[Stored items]
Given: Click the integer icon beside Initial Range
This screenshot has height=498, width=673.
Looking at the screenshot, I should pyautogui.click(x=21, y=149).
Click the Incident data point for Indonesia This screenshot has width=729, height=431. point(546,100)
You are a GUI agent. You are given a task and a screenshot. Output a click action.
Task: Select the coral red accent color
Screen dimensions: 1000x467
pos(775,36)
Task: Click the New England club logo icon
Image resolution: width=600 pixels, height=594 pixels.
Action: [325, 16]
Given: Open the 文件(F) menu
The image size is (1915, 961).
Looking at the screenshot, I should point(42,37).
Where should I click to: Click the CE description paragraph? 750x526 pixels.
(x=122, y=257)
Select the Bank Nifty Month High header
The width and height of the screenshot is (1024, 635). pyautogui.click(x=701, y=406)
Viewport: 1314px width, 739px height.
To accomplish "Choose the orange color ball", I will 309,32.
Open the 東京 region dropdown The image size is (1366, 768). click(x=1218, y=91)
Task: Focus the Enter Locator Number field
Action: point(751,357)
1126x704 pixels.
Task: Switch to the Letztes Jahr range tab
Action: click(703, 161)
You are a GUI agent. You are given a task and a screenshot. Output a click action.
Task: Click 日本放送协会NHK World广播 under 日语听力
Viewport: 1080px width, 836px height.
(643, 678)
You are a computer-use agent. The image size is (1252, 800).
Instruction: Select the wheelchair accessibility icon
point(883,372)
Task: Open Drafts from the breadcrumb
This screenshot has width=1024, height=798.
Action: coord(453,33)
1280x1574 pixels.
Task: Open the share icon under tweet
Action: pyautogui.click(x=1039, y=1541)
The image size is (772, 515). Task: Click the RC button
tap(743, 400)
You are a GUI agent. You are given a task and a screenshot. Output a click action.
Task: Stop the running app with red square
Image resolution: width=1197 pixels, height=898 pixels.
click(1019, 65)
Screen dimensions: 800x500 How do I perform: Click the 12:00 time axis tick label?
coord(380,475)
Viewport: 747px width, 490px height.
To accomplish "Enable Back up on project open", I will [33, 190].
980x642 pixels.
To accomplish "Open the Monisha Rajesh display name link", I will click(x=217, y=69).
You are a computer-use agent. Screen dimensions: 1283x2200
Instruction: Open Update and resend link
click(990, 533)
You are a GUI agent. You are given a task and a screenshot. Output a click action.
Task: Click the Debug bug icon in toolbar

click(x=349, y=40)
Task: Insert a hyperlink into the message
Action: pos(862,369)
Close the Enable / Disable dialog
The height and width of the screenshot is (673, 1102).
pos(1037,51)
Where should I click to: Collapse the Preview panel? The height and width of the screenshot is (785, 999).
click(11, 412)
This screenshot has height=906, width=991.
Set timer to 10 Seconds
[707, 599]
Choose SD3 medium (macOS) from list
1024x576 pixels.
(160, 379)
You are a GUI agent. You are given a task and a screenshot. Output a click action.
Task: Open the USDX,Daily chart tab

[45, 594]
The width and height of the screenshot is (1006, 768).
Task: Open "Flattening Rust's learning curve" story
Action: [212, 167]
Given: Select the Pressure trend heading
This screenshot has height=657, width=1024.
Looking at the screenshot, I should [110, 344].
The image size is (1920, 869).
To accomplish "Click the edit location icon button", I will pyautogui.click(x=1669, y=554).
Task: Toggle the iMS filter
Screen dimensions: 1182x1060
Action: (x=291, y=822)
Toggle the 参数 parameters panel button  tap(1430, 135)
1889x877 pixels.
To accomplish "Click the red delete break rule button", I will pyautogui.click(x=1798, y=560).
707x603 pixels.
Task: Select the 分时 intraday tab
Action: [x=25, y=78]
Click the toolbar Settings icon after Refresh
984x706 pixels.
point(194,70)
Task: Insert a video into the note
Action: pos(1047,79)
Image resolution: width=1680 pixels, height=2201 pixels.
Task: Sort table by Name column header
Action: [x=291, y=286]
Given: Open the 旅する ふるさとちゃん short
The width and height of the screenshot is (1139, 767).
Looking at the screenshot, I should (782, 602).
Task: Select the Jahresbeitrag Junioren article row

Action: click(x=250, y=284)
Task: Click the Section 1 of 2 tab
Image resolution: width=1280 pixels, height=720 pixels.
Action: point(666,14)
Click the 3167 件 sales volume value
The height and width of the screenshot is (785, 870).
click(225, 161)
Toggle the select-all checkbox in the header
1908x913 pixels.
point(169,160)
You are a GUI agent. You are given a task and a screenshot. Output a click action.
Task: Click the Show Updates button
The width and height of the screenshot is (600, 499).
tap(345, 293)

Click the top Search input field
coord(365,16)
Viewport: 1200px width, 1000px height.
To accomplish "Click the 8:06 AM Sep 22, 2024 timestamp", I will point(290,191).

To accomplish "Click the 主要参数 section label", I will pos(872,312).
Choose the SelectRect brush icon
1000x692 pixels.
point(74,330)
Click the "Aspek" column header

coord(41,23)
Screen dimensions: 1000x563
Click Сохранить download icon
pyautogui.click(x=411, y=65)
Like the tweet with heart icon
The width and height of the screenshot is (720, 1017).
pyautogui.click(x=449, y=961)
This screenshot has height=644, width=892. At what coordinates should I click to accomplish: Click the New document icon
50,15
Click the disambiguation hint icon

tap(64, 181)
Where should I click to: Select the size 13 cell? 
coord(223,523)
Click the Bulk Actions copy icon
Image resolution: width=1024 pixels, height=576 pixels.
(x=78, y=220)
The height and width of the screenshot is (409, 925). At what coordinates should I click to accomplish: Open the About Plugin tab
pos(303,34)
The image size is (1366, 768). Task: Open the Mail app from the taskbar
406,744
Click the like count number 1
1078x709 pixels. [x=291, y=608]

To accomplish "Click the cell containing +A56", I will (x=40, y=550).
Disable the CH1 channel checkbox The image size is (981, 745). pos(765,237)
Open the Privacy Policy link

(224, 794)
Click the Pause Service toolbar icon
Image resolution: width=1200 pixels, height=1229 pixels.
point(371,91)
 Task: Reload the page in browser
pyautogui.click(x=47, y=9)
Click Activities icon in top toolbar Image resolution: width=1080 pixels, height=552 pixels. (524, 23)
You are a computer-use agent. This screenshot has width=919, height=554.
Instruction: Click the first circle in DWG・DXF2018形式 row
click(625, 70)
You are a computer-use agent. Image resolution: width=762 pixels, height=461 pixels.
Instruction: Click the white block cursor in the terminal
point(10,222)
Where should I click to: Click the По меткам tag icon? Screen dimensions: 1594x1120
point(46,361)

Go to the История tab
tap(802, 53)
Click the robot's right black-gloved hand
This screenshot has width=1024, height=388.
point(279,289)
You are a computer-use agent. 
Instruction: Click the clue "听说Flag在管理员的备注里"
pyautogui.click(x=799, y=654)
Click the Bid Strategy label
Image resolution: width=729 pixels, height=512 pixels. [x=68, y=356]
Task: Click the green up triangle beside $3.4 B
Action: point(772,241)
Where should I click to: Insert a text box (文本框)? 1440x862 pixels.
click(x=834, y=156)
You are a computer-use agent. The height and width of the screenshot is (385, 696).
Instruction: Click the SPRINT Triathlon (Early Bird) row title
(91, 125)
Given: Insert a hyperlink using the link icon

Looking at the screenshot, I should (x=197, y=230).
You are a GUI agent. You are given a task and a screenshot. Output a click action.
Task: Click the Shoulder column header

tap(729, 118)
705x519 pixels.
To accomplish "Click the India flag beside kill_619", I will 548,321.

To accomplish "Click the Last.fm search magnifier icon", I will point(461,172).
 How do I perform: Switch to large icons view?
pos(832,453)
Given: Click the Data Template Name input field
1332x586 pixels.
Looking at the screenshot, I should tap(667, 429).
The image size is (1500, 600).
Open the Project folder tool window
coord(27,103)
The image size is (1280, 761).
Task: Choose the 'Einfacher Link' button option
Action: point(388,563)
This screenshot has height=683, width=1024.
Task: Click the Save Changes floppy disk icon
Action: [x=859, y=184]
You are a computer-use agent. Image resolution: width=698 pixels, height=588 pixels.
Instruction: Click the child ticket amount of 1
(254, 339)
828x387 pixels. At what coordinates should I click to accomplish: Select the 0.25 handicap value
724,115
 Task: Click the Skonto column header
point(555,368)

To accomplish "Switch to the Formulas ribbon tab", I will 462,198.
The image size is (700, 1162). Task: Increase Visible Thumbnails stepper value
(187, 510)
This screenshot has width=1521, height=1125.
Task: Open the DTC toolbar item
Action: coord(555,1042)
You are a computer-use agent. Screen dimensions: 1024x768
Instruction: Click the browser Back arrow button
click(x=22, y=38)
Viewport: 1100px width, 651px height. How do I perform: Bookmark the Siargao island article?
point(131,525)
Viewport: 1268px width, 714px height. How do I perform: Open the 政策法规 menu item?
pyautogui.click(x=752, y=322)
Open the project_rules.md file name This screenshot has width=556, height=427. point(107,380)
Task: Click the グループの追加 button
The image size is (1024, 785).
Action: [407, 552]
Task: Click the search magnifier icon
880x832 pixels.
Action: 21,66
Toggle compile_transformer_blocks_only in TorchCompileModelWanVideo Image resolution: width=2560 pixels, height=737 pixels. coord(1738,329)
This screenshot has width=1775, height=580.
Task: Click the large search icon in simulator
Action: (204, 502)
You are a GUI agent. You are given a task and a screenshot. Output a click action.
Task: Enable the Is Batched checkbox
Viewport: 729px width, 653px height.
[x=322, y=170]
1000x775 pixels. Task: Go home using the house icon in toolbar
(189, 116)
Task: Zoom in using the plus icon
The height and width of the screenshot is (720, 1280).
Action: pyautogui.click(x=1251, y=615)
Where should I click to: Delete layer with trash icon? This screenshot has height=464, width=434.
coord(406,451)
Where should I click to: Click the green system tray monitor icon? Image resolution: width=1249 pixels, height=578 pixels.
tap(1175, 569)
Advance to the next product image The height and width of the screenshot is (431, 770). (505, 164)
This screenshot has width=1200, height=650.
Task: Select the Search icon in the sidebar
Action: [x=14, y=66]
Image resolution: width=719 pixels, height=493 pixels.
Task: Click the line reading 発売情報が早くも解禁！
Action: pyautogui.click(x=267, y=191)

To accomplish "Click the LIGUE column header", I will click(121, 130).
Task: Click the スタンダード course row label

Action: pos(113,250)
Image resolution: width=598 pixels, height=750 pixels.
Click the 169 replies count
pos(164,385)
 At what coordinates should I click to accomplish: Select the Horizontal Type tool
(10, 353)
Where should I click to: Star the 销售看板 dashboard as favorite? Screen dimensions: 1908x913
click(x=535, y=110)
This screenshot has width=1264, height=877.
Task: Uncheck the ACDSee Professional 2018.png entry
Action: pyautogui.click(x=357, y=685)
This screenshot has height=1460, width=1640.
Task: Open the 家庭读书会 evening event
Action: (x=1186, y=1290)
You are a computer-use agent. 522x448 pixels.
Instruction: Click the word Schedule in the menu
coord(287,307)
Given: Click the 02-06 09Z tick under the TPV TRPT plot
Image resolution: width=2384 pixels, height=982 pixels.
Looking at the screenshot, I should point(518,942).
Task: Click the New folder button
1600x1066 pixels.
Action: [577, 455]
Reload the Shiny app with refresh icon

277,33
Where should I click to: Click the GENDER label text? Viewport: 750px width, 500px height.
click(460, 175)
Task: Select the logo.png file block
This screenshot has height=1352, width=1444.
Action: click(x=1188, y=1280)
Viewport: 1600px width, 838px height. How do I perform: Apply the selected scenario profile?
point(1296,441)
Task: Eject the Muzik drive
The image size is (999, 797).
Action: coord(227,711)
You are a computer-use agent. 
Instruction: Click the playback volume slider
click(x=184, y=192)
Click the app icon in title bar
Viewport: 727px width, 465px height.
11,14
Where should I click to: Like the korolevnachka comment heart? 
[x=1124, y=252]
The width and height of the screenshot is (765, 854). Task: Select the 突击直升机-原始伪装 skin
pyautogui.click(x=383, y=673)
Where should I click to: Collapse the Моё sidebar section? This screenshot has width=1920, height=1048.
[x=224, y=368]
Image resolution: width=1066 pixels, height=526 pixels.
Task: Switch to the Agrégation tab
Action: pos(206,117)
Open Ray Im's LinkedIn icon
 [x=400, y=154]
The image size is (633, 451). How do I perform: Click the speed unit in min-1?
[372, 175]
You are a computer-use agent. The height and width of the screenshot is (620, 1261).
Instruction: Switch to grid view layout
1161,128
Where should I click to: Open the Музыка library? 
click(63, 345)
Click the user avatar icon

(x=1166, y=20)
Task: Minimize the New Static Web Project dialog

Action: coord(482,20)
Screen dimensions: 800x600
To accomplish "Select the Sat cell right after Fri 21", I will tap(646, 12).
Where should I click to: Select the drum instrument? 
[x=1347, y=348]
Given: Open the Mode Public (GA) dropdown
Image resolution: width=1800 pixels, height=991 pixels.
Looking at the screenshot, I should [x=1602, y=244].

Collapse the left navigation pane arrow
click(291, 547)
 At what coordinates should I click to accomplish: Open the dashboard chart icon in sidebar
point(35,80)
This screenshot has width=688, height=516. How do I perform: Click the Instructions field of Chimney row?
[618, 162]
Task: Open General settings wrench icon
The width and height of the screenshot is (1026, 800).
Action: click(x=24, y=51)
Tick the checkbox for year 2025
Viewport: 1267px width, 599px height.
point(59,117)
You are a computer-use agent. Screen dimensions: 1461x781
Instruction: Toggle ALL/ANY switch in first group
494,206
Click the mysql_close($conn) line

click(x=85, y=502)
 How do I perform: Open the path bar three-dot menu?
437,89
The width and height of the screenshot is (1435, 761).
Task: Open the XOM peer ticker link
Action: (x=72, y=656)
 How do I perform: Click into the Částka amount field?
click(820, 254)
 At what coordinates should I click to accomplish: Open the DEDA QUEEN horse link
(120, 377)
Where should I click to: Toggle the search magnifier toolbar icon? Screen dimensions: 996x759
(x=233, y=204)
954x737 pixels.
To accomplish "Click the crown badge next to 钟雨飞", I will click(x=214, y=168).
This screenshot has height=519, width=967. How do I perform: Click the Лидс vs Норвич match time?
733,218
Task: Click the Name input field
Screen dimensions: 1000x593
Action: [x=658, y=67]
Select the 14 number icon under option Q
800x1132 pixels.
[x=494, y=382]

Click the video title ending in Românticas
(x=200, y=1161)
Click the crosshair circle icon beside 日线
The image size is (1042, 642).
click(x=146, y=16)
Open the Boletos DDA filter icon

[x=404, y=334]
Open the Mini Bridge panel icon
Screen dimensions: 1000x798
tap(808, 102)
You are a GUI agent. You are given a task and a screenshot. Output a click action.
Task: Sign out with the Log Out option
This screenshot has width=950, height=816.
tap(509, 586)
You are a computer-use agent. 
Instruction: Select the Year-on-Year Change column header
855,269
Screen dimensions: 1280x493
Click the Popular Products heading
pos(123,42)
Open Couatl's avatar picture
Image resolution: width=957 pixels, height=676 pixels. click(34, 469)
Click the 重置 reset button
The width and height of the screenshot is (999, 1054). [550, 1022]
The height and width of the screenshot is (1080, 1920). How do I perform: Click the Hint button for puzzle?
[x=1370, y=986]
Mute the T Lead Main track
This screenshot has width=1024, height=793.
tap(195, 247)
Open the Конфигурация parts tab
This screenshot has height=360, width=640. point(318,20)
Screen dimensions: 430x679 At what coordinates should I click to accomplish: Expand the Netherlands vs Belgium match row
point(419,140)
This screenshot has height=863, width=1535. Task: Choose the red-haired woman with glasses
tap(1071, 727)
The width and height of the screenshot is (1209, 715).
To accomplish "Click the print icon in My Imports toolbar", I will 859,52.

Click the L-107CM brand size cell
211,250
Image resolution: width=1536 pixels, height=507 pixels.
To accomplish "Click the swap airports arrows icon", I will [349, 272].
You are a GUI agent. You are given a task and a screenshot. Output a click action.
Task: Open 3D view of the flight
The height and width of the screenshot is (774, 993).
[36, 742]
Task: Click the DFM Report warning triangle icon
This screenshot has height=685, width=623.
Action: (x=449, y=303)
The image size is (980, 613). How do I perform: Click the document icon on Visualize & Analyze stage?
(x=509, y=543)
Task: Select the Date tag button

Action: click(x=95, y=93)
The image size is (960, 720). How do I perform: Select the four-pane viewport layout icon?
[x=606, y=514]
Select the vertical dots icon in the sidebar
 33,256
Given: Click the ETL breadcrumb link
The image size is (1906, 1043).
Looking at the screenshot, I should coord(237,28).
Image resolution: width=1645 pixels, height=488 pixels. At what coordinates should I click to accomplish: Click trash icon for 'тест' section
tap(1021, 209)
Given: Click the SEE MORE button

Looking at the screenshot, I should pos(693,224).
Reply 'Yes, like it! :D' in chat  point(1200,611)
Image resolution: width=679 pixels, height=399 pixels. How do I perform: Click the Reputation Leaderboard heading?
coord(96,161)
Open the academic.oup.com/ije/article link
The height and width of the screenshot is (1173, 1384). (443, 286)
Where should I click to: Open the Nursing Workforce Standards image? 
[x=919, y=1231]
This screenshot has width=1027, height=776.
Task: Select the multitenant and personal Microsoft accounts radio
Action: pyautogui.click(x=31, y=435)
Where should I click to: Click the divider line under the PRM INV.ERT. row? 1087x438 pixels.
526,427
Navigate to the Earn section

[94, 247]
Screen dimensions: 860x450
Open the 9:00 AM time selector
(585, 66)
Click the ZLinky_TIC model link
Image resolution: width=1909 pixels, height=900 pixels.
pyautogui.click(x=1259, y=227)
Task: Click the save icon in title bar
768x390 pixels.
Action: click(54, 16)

● **Exercise**
Where a line of the entries contains the word "Disable", copy that line.

● **Solution to this task**
Close the Enable / Disable dialog
Disable the CH1 channel checkbox The image size is (981, 745). pos(765,237)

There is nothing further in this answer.